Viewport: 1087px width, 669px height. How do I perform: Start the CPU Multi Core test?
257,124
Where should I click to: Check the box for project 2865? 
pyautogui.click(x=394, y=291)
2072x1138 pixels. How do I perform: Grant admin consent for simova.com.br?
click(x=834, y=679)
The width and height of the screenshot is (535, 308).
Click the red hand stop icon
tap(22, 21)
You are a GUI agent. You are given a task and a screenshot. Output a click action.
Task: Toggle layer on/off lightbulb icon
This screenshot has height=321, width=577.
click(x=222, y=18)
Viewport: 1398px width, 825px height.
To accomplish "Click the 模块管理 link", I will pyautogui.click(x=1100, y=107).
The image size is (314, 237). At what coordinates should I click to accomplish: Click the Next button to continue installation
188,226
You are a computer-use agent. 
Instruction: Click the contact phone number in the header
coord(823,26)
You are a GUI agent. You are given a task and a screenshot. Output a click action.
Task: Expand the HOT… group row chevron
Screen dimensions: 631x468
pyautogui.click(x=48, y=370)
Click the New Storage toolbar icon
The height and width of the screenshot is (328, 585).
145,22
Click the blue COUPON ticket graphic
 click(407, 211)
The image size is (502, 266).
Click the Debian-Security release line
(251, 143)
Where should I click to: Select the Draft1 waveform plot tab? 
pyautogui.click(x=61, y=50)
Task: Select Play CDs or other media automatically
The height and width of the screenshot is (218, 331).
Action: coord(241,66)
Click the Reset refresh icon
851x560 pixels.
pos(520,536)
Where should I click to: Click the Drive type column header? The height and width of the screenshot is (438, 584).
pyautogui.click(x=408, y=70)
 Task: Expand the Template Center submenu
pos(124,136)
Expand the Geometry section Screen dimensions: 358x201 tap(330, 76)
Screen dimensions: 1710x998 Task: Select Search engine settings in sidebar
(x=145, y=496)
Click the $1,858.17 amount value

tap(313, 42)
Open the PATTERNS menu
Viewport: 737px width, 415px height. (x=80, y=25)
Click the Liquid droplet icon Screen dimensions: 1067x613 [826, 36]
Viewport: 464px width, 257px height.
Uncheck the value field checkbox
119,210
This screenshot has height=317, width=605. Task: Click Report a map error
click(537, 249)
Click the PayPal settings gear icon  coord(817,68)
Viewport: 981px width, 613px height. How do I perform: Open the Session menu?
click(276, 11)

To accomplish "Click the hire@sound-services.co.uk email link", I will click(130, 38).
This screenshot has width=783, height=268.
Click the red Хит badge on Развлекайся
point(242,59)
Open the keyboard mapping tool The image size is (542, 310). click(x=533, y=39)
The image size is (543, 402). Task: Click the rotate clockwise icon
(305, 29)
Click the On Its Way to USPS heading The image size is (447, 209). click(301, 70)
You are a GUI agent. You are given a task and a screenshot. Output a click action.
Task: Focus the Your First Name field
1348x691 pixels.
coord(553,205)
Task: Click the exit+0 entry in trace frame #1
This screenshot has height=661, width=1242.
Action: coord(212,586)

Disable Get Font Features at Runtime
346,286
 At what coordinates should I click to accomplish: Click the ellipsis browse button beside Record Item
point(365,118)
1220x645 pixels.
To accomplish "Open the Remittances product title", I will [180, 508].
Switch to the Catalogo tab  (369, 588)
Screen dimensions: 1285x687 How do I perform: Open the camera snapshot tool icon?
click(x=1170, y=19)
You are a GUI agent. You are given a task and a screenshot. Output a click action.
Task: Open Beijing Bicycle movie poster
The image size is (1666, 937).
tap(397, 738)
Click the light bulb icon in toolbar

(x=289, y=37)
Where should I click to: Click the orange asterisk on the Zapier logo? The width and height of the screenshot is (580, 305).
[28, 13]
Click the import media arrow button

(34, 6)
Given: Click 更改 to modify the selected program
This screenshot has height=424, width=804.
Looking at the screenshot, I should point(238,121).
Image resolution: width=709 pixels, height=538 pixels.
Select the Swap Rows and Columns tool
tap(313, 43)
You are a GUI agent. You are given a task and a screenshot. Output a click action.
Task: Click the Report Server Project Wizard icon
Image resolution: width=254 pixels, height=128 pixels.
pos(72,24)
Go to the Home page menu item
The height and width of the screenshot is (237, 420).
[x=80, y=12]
------------
Copy out all of the material above word for word, keeping every line in its original order.

Viewport: 1087px width, 669px height. How do I perform: Start the CPU Multi Core test?
257,124
Where should I click to: Check the box for project 2865? 
pyautogui.click(x=394, y=291)
2072x1138 pixels. How do I perform: Grant admin consent for simova.com.br?
click(x=834, y=679)
The width and height of the screenshot is (535, 308).
Click the red hand stop icon
tap(22, 21)
You are a GUI agent. You are given a task and a screenshot. Output a click action.
Task: Toggle layer on/off lightbulb icon
This screenshot has height=321, width=577.
click(x=222, y=18)
Viewport: 1398px width, 825px height.
To accomplish "Click the 模块管理 link", I will pyautogui.click(x=1100, y=107).
The image size is (314, 237). At what coordinates should I click to accomplish: Click the Next button to continue installation
188,226
You are a computer-use agent. 
Instruction: Click the contact phone number in the header
coord(823,26)
You are a GUI agent. You are given a task and a screenshot. Output a click action.
Task: Expand the HOT… group row chevron
Screen dimensions: 631x468
pyautogui.click(x=48, y=370)
Click the New Storage toolbar icon
The height and width of the screenshot is (328, 585).
145,22
Click the blue COUPON ticket graphic
 click(407, 211)
The image size is (502, 266).
Click the Debian-Security release line
(251, 143)
Where should I click to: Select the Draft1 waveform plot tab? 
pyautogui.click(x=61, y=50)
Task: Select Play CDs or other media automatically
The height and width of the screenshot is (218, 331).
Action: coord(241,66)
Click the Reset refresh icon
851x560 pixels.
pos(520,536)
Where should I click to: Click the Drive type column header? The height and width of the screenshot is (438, 584).
pyautogui.click(x=408, y=70)
 Task: Expand the Template Center submenu
pos(124,136)
Expand the Geometry section Screen dimensions: 358x201 tap(330, 76)
Screen dimensions: 1710x998 Task: Select Search engine settings in sidebar
(x=145, y=496)
Click the $1,858.17 amount value

tap(313, 42)
Open the PATTERNS menu
Viewport: 737px width, 415px height. (x=80, y=25)
Click the Liquid droplet icon Screen dimensions: 1067x613 [826, 36]
Viewport: 464px width, 257px height.
Uncheck the value field checkbox
119,210
This screenshot has height=317, width=605. Task: Click Report a map error
click(537, 249)
Click the PayPal settings gear icon  coord(817,68)
Viewport: 981px width, 613px height. How do I perform: Open the Session menu?
click(276, 11)

To accomplish "Click the hire@sound-services.co.uk email link", I will click(130, 38).
This screenshot has width=783, height=268.
Click the red Хит badge on Развлекайся
point(242,59)
Open the keyboard mapping tool The image size is (542, 310). click(x=533, y=39)
The image size is (543, 402). Task: Click the rotate clockwise icon
(305, 29)
Click the On Its Way to USPS heading The image size is (447, 209). click(301, 70)
You are a GUI agent. You are given a task and a screenshot. Output a click action.
Task: Focus the Your First Name field
1348x691 pixels.
coord(553,205)
Task: Click the exit+0 entry in trace frame #1
This screenshot has height=661, width=1242.
Action: coord(212,586)

Disable Get Font Features at Runtime
346,286
 At what coordinates should I click to accomplish: Click the ellipsis browse button beside Record Item
point(365,118)
1220x645 pixels.
To accomplish "Open the Remittances product title", I will [180, 508].
Switch to the Catalogo tab  (369, 588)
Screen dimensions: 1285x687 How do I perform: Open the camera snapshot tool icon?
click(x=1170, y=19)
You are a GUI agent. You are given a task and a screenshot. Output a click action.
Task: Open Beijing Bicycle movie poster
The image size is (1666, 937).
tap(397, 738)
Click the light bulb icon in toolbar

(x=289, y=37)
Where should I click to: Click the orange asterisk on the Zapier logo? The width and height of the screenshot is (580, 305).
[28, 13]
Click the import media arrow button

(34, 6)
Given: Click 更改 to modify the selected program
This screenshot has height=424, width=804.
Looking at the screenshot, I should point(238,121).
Image resolution: width=709 pixels, height=538 pixels.
Select the Swap Rows and Columns tool
tap(313, 43)
You are a GUI agent. You are given a task and a screenshot. Output a click action.
Task: Click the Report Server Project Wizard icon
Image resolution: width=254 pixels, height=128 pixels.
pos(72,24)
Go to the Home page menu item
The height and width of the screenshot is (237, 420).
[x=80, y=12]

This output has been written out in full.